Descritos assim de forma geral o conteúdo dos dois artigos, pode-se observar que eles apresentam pontos de contato muito interessantes. Pode-se dizer que são quase que complementares.
Em primeiro lugar, nota-se o interesse exclusivo pelo primeiro artigo nos ataques do tipo DDoS, mas sem entrar no mérito da detecção de quando ocorre esses tipos de ataques. Assume-se, por exemplo, a possibilidade de se considerar um falso ataque e se prejudicar os usuários que ou nunca acessaram o sistema ou já foram excluídos da lista dos acessos confiáveis. Utilizando o sistema de detecção por redes neurais, seguindo a utilização por reconhecimento de padrões de ataques e não de normalidade, acredito que se possa melhorar o mecanismo proposto.
Outro ponto de contato interessante é descoberto quando a análise se parte a partir do segundo artigo. Ao contrário do anterior, o interesse aqui é sobre qualquer tipo de ataque detectável, ou melhor, dependendo do modelo considerado, qualquer anomalia ou fuga do padrão de normalidade (um possível ataque). A contribuição da solução adotada em [Oliveira et al, 2007] de se limitar a banda pode ser aplicada a outros tipos de ataques que não o DDoS, por exemplo, a de quando se pretende um ataque de dicionário (visa serviços com necessidade de autenticação, onde diversas tentativas de login são efetuadas com várias combinações de usuários e senhas).

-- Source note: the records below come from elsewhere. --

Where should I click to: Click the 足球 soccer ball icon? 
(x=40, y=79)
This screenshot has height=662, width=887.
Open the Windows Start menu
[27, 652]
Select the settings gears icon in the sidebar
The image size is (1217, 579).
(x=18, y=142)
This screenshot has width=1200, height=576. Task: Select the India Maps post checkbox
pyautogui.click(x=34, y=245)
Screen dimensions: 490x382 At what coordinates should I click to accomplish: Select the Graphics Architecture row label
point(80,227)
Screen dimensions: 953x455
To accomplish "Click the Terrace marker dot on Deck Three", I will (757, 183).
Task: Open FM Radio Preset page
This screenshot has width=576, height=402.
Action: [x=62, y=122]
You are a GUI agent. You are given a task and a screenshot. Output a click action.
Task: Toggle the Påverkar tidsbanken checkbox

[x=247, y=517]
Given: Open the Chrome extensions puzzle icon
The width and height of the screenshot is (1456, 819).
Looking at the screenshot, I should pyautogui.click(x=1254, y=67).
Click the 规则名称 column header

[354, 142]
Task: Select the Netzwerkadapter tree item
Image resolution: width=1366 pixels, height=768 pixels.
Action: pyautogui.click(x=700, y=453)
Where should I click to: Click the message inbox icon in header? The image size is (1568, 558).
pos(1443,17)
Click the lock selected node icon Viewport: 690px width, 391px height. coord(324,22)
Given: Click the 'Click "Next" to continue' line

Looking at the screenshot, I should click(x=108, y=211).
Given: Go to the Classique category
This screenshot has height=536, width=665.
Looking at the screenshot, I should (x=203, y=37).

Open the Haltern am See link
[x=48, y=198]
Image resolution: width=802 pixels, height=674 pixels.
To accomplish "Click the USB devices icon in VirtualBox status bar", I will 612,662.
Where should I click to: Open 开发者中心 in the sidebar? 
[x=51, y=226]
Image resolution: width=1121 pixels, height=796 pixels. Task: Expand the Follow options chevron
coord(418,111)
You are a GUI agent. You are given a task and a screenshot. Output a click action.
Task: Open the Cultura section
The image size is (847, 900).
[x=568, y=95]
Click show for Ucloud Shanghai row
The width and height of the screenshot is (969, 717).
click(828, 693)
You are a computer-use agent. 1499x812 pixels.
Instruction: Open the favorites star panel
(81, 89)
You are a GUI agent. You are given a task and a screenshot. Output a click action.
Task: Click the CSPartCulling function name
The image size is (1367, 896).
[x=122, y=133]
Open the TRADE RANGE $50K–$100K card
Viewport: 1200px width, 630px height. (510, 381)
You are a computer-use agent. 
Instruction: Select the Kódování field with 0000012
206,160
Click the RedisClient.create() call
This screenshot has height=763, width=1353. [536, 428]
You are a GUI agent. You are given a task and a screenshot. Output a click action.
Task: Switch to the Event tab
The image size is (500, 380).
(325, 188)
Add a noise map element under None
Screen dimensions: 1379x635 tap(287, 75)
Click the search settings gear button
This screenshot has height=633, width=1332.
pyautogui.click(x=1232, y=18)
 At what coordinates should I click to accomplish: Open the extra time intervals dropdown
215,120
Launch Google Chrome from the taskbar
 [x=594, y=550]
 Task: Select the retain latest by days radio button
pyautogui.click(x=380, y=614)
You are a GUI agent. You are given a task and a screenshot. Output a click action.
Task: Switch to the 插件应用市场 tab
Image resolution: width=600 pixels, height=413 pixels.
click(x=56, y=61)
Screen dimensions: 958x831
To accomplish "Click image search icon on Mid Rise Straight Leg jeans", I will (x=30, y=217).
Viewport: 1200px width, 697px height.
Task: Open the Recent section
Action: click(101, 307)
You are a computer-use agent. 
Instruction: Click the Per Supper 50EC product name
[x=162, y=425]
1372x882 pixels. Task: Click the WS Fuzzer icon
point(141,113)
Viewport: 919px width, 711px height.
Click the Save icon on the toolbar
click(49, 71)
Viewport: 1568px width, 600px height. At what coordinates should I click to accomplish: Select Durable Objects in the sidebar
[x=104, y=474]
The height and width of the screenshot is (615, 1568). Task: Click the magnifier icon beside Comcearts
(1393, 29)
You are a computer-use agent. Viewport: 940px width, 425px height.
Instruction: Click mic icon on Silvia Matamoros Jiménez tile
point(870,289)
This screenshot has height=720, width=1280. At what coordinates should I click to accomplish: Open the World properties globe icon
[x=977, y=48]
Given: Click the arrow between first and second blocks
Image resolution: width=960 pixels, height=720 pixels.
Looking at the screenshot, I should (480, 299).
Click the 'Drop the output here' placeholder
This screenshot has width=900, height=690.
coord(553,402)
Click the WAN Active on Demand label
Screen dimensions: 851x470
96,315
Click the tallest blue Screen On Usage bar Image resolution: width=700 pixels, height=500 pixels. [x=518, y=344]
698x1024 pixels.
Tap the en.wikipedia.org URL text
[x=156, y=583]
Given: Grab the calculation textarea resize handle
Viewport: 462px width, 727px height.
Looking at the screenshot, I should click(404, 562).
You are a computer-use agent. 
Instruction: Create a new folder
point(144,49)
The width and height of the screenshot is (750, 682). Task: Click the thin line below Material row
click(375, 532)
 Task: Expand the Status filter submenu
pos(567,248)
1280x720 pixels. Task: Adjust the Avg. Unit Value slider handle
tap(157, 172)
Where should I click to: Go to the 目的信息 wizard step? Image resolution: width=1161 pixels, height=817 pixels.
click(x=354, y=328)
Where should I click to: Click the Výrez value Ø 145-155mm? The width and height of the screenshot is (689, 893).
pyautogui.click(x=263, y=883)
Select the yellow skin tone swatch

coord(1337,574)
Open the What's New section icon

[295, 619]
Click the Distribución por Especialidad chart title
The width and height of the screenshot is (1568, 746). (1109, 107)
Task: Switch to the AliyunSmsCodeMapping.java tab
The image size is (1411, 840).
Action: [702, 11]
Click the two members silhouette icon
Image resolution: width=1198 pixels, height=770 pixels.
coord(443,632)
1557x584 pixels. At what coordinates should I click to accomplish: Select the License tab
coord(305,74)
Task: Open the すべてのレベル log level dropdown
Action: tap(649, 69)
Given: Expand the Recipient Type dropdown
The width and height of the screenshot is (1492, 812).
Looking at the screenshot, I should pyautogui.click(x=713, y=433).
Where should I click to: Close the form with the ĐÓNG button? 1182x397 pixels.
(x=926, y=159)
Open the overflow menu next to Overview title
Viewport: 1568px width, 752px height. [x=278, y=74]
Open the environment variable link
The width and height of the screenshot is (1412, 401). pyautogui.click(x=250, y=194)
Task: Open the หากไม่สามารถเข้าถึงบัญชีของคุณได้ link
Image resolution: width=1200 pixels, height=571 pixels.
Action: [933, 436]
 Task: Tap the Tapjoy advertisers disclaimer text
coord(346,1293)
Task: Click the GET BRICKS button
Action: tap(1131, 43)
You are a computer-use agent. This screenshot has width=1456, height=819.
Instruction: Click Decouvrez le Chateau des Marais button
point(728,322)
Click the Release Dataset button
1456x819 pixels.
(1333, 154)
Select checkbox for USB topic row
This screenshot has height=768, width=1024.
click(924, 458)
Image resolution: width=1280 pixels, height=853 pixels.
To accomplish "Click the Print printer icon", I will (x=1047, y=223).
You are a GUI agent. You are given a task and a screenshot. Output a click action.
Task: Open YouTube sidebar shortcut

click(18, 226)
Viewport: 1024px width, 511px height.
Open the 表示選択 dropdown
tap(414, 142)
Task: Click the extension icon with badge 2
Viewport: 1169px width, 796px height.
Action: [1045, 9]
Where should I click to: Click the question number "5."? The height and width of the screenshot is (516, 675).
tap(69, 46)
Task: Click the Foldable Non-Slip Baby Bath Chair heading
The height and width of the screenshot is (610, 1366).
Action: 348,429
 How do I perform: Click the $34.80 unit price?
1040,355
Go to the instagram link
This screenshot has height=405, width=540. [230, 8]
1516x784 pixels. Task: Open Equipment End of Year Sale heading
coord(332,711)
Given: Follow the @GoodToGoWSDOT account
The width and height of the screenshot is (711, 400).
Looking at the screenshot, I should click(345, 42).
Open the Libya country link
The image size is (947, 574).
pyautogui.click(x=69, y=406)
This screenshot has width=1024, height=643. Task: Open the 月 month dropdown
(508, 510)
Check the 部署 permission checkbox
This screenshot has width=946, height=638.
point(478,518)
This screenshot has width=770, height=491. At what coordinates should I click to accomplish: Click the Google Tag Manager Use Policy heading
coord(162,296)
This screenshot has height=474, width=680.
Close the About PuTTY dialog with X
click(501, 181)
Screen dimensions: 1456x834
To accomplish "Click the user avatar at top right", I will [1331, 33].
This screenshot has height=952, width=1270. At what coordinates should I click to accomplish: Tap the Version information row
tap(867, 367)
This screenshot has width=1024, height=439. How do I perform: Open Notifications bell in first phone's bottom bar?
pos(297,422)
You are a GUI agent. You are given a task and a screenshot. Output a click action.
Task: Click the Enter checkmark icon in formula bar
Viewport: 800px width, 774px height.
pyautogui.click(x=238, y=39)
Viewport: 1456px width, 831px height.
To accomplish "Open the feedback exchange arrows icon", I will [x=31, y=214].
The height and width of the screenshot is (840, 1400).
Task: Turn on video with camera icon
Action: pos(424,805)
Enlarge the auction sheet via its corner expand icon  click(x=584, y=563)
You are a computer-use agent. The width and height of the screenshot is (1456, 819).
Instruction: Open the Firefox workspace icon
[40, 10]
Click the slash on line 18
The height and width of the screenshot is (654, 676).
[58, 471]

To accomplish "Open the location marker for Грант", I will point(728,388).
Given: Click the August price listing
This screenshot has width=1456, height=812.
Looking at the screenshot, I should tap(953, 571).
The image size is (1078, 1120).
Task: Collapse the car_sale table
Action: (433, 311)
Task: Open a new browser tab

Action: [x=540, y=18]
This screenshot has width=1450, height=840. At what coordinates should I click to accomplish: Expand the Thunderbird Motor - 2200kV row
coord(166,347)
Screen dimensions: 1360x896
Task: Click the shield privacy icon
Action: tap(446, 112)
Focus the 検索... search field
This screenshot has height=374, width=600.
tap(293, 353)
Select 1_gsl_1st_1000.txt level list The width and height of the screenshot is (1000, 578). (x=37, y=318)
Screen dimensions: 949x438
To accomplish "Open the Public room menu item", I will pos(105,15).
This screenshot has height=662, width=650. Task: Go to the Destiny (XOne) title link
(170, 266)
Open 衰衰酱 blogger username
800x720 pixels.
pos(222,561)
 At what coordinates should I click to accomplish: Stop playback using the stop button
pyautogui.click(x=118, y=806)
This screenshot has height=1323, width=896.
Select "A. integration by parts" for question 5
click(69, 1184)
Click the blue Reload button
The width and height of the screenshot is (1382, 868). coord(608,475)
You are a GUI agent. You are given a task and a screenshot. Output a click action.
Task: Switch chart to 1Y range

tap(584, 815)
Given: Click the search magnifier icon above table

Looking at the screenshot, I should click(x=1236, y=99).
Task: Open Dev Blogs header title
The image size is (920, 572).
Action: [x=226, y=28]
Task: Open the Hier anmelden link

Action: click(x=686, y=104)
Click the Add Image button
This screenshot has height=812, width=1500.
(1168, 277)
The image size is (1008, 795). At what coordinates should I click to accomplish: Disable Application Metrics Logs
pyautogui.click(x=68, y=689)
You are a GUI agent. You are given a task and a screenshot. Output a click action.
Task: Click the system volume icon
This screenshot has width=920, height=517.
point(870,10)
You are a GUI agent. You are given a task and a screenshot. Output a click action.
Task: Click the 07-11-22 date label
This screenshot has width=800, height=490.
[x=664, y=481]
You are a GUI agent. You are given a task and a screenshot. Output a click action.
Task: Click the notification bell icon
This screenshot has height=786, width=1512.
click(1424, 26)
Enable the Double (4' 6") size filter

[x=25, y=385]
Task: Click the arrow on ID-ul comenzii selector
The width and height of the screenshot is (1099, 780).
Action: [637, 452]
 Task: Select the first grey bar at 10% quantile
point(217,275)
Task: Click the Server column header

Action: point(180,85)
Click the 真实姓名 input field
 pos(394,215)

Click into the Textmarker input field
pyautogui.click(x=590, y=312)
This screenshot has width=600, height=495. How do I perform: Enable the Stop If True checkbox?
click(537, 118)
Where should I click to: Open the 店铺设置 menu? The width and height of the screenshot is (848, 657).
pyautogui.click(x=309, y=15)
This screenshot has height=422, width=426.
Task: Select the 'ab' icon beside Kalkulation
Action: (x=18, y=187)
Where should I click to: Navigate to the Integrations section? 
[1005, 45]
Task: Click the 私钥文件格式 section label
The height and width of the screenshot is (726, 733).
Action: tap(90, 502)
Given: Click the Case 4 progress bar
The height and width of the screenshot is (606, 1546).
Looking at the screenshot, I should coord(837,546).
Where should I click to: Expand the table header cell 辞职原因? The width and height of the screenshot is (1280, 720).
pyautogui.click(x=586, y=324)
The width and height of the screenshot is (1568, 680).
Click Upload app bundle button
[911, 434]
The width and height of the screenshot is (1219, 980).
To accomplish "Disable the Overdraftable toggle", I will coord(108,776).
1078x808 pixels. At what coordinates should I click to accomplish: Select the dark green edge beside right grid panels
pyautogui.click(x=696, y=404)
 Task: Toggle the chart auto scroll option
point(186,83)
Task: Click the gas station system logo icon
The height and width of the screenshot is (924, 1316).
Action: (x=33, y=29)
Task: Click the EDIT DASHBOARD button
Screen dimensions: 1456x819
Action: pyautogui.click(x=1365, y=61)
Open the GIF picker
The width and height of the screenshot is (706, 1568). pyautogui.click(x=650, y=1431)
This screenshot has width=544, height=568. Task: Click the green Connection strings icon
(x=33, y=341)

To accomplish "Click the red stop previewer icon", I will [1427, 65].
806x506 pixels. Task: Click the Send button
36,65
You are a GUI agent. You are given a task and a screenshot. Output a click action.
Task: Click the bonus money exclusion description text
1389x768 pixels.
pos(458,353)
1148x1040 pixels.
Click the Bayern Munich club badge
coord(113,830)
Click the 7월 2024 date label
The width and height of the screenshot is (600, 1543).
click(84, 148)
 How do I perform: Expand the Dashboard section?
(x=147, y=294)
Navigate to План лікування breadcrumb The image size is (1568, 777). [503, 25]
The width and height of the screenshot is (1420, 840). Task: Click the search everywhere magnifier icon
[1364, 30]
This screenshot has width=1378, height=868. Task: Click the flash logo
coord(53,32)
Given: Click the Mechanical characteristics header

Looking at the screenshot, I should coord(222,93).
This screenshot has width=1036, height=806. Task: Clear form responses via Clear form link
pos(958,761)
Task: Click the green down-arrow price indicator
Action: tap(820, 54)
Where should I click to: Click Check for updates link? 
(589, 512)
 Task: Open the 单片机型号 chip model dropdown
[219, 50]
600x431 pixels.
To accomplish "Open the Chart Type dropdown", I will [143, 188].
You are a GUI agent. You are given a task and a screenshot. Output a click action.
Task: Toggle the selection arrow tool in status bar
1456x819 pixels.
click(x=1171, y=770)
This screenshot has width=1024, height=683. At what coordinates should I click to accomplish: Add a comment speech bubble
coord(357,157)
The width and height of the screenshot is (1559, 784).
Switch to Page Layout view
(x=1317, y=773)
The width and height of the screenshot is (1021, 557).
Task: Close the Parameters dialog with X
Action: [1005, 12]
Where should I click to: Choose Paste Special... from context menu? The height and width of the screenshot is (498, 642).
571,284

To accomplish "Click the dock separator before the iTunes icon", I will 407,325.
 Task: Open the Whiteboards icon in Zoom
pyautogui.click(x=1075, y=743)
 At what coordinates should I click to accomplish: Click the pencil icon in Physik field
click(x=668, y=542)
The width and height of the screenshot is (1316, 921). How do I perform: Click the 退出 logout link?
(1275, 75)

Por último, até a possibilidade da mudança de abordagem de detecção de ataques, na origem (abordagem source-end), poderia ser utilizada a solução apresentada em [Cansian e Corrêa, 2007]. É uma idéia a ser implementada em empresas ou instituições que não gostariam de ver seus computadores utilizados para fins diversos de seus objetivos institucionais ou que não gostariam de ver prejudicadas a sua imagem. Trata-se, entretanto, de algo que, no limite, poderia apenas atenuar os ataques DDoS ou a contaminação por worms a outros sites. Devido à multiplicidade de órgãos estatais e não-estatais de diversos países regulando o uso da rede, não me permito achar que se trata de uma solução global muito viável.